__Task to complete__: Those lines of the records that contain "computer" are to be located and copied.

__Information__:

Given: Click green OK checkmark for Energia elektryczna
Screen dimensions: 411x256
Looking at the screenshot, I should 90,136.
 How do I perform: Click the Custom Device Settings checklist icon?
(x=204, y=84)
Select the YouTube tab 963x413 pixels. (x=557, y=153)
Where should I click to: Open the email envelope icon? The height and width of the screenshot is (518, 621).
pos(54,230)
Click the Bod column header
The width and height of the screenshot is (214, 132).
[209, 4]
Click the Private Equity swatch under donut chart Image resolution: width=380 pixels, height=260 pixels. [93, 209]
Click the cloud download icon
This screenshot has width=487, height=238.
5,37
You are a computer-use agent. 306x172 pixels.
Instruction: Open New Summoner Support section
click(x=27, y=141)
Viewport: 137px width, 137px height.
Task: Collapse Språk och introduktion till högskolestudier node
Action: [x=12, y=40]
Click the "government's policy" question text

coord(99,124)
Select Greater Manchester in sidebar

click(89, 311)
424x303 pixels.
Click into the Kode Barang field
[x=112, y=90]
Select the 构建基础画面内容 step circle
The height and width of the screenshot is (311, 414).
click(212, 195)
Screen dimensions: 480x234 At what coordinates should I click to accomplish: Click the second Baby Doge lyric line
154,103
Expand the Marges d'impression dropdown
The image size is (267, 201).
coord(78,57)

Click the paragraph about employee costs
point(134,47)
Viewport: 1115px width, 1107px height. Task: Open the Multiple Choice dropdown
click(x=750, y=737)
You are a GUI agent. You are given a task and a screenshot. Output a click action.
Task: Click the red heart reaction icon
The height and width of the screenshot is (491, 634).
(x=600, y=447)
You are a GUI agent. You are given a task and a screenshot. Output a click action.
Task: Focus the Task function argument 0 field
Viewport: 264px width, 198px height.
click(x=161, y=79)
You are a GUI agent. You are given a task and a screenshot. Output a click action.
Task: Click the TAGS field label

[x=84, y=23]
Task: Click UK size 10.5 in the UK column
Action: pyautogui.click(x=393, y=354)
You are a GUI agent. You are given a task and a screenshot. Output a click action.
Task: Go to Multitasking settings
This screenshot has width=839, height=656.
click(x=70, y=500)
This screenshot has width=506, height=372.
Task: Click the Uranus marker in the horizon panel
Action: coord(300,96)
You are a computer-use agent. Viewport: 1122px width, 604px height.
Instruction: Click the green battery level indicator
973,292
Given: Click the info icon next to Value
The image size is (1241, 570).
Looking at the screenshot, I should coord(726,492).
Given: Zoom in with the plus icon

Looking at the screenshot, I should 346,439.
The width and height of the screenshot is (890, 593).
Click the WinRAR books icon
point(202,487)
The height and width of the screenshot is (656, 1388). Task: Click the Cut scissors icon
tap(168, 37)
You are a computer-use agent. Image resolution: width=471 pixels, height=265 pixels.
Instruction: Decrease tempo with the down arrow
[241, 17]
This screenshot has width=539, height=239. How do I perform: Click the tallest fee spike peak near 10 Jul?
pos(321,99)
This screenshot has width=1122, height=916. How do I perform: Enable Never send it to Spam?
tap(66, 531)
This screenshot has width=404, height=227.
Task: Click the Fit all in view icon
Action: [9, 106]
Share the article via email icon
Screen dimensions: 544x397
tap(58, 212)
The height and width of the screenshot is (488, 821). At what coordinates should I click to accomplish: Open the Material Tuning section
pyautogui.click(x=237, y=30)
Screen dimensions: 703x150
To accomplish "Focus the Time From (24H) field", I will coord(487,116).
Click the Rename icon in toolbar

__Solution for this task__:
You are a computer-use agent. 306x172 pixels.
You are a computer-use agent. Viewport: 1122px width, 604px height.
You are a computer-use agent. Image resolution: width=471 pixels, height=265 pixels.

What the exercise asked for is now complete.